目的：研究牙龈卟啉单胞菌和尼古丁影响动脉粥样硬化的初步分子机制。方法：在单核细胞U937细胞中，用CCK-8法检测尼古丁、牙龈卟啉单胞菌脂多糖（Porphyromonas gingivalis lipopolysaccharide，P.g-LPS）及二者联合对U937细胞增殖能力的影响；实时定量荧光聚合酶链反应（Real-time PCR）检测尼古丁对P.g-LPS诱导炎症因子白细胞介素（interleukin, IL）-6能力的影响。在血管内皮细胞中，用Real-time PCR和蛋白印记杂交实验检测尼古丁、P.g-LPS及二者联合应用对单核细胞趋化因子（C-C模体） 配体8 ［chemokine (C-C motif) ligand 8, CCL-8］和血管细胞黏附因子1（vascular cell adhesion molecule 1，Vcam-1）、非常晚期抗原4α（very late antigen 4 alpha，VLA4α）、肿瘤坏死因子受体超家族成员4（tumor necrosis factor receptor superfamily member 4，OX40）和其配体（OX40 ligand，OX40L）的表达的影响。同时，在尼古丁和P.g-LPS共同作用下，用黏附实验检测单核细胞与血管内皮细胞的黏附能力。结果：P.g-LPS并不影响尼古丁促进单核细胞系U937增殖的作用，100 μmol/L尼古丁能抑制P.g-LPS诱导U937细胞产生IL-6的能力。在血管内皮细胞中，与对照和单一药物处理相比，尼古丁和P.g-LPS共同作用可以促进其表达CCL-8及Vcam-1、VLA4α、OX40和OX40L。黏附实验结果显示，尼古丁和P.g-LPS共同刺激可以明显提高单核细胞黏附血管内皮细胞的能力。结论：牙龈卟啉单胞菌和尼古丁可能通过上调CCL-8表达募集单核细胞到血管内皮损伤处，并通过增强黏附分子Vcam1/VLA4α及OX40L/OX40的相互作用，促进单核细胞与血管内皮细胞黏附，参与动脉粥样硬化病损的启动和形成。

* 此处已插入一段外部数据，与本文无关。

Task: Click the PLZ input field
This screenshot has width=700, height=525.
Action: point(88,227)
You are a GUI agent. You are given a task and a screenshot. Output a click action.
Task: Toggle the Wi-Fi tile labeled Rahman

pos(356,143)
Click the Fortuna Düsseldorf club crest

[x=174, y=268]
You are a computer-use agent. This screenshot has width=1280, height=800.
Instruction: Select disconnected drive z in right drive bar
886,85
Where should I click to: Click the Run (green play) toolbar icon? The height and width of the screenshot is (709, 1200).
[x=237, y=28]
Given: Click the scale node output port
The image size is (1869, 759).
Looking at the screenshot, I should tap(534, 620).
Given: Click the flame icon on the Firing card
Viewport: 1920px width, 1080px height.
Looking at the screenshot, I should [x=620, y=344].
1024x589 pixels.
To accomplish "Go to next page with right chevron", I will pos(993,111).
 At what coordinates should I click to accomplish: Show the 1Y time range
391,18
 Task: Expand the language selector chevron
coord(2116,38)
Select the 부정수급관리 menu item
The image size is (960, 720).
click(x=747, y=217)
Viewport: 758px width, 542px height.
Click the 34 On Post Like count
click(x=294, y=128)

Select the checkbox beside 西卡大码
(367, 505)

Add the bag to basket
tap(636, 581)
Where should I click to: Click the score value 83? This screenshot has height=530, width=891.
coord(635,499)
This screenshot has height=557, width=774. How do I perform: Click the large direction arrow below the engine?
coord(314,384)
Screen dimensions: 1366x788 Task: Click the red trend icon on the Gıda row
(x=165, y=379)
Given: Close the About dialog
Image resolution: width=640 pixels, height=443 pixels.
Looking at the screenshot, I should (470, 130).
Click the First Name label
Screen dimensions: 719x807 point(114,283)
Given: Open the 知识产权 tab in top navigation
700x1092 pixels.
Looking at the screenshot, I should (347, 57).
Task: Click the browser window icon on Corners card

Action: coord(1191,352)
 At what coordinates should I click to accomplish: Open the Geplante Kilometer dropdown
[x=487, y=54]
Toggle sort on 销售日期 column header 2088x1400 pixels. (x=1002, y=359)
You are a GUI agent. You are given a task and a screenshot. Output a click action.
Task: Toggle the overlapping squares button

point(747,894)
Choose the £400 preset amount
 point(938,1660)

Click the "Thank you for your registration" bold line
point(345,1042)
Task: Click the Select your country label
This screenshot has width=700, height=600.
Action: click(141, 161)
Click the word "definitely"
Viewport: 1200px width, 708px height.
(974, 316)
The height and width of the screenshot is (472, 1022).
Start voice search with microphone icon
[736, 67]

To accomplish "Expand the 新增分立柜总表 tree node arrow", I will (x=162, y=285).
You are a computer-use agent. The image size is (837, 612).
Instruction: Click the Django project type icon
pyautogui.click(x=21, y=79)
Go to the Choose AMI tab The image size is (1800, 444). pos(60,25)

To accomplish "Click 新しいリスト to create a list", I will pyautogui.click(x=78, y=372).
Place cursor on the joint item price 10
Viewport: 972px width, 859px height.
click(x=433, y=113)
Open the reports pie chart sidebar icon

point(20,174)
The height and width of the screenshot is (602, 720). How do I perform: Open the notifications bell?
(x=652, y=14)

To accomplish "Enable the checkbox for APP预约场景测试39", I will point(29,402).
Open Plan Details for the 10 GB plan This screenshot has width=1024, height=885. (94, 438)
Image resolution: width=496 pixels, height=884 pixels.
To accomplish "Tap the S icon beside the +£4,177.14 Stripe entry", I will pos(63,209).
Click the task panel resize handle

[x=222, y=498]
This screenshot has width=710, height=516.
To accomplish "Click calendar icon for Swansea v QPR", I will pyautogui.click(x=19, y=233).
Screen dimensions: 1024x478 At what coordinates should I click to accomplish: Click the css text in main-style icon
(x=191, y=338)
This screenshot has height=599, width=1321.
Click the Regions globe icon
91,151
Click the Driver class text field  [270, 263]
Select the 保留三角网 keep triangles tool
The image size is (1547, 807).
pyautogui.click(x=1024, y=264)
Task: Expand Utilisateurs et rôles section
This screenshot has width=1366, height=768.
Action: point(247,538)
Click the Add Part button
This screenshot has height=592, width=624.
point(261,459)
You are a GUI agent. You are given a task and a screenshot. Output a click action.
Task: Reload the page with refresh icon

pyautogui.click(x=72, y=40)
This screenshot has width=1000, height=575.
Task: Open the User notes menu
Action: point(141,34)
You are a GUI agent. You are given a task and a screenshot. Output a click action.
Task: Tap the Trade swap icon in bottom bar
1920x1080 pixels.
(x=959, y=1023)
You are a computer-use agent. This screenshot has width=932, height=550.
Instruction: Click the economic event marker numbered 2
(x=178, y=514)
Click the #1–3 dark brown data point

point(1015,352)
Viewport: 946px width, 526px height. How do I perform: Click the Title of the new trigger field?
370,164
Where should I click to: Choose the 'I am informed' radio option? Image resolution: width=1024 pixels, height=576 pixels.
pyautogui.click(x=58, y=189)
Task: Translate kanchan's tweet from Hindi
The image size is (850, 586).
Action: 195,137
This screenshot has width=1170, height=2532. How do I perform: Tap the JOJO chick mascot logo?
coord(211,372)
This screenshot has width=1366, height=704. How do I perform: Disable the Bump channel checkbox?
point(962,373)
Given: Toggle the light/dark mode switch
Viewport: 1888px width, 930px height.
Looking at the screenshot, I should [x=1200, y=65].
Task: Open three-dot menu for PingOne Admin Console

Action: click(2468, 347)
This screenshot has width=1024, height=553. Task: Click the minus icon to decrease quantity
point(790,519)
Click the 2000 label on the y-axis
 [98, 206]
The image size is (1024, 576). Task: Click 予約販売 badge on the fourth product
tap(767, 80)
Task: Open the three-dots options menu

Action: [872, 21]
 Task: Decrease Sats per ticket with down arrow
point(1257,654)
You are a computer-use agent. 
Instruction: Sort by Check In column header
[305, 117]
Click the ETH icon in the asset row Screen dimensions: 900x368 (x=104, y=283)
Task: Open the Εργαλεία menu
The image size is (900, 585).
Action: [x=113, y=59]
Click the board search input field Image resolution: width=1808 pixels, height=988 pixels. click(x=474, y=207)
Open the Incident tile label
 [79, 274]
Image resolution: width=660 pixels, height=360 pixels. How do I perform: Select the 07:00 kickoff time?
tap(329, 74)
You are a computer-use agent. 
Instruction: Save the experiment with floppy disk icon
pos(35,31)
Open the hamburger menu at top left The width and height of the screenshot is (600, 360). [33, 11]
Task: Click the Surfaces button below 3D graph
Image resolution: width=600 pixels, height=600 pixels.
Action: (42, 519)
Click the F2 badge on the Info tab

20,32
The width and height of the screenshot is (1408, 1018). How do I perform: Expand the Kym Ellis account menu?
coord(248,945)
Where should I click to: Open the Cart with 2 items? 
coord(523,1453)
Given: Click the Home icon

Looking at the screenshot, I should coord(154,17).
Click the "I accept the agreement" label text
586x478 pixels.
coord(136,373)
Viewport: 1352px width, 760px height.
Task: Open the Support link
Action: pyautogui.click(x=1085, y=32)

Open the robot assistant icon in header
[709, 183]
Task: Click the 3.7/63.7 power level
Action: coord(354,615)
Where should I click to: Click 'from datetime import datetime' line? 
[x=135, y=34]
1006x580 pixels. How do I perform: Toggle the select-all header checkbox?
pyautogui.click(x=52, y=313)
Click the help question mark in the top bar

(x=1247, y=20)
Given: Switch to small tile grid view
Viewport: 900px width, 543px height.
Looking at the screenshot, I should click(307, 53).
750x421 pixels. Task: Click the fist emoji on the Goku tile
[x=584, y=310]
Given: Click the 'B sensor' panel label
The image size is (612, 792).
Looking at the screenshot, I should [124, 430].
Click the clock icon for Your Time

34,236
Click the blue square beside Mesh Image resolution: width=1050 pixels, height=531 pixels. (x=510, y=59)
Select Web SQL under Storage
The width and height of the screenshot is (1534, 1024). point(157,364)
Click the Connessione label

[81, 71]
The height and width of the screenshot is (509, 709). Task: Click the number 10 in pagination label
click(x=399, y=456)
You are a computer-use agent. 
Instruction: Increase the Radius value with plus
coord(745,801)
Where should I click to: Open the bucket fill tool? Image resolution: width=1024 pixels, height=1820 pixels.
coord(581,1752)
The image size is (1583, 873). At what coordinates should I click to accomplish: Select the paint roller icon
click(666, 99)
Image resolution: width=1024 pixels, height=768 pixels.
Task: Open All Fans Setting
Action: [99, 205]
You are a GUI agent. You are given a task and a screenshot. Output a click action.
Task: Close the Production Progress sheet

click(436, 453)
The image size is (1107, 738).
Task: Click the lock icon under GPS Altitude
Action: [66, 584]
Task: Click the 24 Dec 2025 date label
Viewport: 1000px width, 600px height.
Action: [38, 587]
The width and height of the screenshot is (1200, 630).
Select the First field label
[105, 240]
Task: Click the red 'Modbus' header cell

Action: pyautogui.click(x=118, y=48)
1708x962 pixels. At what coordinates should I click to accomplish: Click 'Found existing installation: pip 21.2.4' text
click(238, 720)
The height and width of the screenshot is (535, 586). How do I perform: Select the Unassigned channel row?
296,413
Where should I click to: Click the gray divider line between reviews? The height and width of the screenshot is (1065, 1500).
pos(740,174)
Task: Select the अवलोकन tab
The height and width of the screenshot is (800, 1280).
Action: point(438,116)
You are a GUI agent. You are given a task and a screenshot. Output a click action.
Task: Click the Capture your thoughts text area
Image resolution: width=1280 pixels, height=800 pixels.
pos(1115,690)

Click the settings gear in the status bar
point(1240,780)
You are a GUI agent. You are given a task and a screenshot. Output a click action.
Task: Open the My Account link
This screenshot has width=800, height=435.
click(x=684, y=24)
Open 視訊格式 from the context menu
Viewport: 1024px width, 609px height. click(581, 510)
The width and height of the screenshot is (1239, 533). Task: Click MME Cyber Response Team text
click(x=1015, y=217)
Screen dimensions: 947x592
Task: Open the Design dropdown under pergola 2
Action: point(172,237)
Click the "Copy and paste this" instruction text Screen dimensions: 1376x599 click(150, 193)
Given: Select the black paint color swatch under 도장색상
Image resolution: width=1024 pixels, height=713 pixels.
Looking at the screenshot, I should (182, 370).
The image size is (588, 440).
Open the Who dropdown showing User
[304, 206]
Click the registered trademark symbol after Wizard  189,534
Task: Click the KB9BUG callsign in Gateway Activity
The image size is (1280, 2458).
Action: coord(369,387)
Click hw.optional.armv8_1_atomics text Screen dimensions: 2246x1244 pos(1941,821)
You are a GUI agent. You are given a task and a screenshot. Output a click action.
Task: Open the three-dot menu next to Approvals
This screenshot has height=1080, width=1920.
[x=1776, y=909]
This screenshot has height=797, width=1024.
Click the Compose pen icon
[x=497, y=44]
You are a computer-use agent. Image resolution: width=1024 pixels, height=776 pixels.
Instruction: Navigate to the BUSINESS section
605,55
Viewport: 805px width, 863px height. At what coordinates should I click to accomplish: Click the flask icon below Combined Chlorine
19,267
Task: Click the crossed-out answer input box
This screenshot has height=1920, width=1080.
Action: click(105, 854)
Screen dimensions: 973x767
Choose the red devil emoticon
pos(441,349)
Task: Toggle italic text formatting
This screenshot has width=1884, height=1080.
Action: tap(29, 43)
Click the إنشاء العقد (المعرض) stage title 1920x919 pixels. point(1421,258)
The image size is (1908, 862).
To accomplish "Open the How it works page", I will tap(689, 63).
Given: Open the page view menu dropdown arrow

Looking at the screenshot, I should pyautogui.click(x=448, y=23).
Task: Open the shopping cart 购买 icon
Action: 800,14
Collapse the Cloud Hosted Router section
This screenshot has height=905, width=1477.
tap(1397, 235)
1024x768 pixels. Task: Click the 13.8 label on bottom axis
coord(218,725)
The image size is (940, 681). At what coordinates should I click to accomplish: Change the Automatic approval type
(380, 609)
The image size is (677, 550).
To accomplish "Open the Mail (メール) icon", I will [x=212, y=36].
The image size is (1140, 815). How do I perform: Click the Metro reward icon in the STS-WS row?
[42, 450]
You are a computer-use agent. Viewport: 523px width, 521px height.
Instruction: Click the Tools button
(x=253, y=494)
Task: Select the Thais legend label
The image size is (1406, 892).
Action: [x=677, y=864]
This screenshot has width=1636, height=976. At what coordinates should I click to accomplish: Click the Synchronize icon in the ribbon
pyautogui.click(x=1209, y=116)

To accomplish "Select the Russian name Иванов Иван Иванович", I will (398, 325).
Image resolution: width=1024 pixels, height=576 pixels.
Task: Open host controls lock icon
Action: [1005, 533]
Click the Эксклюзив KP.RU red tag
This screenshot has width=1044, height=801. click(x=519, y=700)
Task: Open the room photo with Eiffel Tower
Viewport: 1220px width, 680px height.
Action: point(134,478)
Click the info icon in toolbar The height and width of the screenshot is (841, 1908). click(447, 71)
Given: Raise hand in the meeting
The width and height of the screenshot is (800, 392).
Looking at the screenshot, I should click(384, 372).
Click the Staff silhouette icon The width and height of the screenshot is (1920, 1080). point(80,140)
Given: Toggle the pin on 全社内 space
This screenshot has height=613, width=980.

Objective： To investigate molecular mechanism involved in nicotine in combination with Porphyromonas gingivalis (P.g) caused monocyte-endothelial cell adhesion. Methods: The effect of nicotine, P.g-lipopolysaccharide (P.g-LPS) and their combination on the proliferation of U937 cells was determined by CCK-8 method. Interleukin-6 (IL-6) expression was investigated by Real-time PCR after U937 cells were treated with nicotine, P.g-LPS and their combination. In human umbilical vein endothelial cells (HUVECs), the expressions of monocyte chemoattractant protein CCL-8 and adhesion molecules including vascular cell adhesion molecule 1 (Vcam-1), very late antigen 4 alpha (VLA4α), tumor necrosis factor receptor superfamily member 4 (OX40) and OX40 ligand (OX40L) were detected by Real-time PCR or Western blotting assays after HUVEC cells were treated with nicotine, P.g-LPS and their combination. Adhesion of monocytes to endothelial cells was detected after the HUVECs and U937 cells were stimulated with nicotine, P.g-LPS and their combination, respectively. Results: P.g-LPS did not affect the proliferative ability of nicotine in U937 cells. However, the ability of P.g-LPS induced IL-6 expression was inhibited by 100 μmol/L nicotine in U937 cells. In HUVECs, the expressions of CCL-8, Vcam-1, VLA4α, OX40 and OX40L were significantly up-regulated by nicotine and P.gLPS combination compared with nicotine alone, P.g-LPS alone and the untreated control. Adhesion of monocytes to HUVECs results showed that the two types of cells treated with nicotine in combination with P.g-LPS could markedly increase the adhesion ability of monocytes to HUVECs. Conclusion: P.g-LPS in combination with nicotine could recruit monocytes to endothelial lesion through up-regulation of CCL-8, and promote adhesion of monocytes to endothelial cells through enhancement of Vcam-1/VLA4α and OX40/OX40L interactions, which could be involved in the initiation and development of atherosclerosis.